----- RECORD EXCERPTS -----

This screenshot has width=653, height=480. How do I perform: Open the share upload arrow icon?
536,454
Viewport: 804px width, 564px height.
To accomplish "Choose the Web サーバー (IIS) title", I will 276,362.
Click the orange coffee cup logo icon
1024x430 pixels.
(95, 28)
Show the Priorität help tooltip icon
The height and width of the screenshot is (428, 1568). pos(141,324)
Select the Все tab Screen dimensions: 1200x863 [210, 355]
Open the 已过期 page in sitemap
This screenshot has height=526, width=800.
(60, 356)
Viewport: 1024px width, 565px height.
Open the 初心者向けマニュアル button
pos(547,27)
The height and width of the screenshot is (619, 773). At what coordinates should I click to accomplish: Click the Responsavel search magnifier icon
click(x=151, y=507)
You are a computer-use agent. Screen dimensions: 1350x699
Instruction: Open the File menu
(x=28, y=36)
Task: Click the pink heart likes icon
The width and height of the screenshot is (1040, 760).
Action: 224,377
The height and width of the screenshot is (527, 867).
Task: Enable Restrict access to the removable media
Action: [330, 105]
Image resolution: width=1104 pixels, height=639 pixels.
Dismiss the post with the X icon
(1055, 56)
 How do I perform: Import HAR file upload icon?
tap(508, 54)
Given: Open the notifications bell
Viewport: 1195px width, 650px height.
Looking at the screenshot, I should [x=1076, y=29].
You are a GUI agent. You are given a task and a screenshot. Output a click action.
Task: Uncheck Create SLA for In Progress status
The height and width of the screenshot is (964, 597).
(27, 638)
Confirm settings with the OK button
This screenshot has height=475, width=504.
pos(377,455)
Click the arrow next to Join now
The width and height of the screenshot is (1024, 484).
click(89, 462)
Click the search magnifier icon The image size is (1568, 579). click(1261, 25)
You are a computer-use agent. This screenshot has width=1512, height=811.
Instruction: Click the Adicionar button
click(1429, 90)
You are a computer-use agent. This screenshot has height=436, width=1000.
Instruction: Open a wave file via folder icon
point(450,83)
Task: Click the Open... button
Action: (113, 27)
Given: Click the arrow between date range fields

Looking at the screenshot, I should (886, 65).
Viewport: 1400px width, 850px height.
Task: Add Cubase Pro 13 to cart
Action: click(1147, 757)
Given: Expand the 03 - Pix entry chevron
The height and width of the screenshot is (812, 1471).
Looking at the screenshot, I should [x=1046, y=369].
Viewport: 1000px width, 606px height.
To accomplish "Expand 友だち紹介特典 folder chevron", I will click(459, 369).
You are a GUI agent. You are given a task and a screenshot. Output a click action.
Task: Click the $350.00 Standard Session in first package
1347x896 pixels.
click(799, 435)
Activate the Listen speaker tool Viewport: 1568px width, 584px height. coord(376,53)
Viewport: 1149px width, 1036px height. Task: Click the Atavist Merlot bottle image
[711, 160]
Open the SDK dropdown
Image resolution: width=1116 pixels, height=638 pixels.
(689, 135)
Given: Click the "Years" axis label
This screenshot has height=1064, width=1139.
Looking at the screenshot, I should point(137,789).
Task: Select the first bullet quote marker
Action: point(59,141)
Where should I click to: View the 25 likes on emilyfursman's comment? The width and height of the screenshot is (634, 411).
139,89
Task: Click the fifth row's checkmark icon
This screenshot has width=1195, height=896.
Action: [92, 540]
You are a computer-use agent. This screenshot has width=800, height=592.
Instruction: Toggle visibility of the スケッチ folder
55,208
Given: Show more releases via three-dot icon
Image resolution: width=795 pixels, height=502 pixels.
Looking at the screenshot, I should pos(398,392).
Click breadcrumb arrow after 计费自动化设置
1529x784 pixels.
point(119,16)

-----

### [WHAT YOU NEED TO DO]
Whenever the word "chevron" shows up in a line of the entries, list that line.

### [ANSWER BELOW]
Given: Expand the 03 - Pix entry chevron
To accomplish "Expand 友だち紹介特典 folder chevron", I will click(459, 369).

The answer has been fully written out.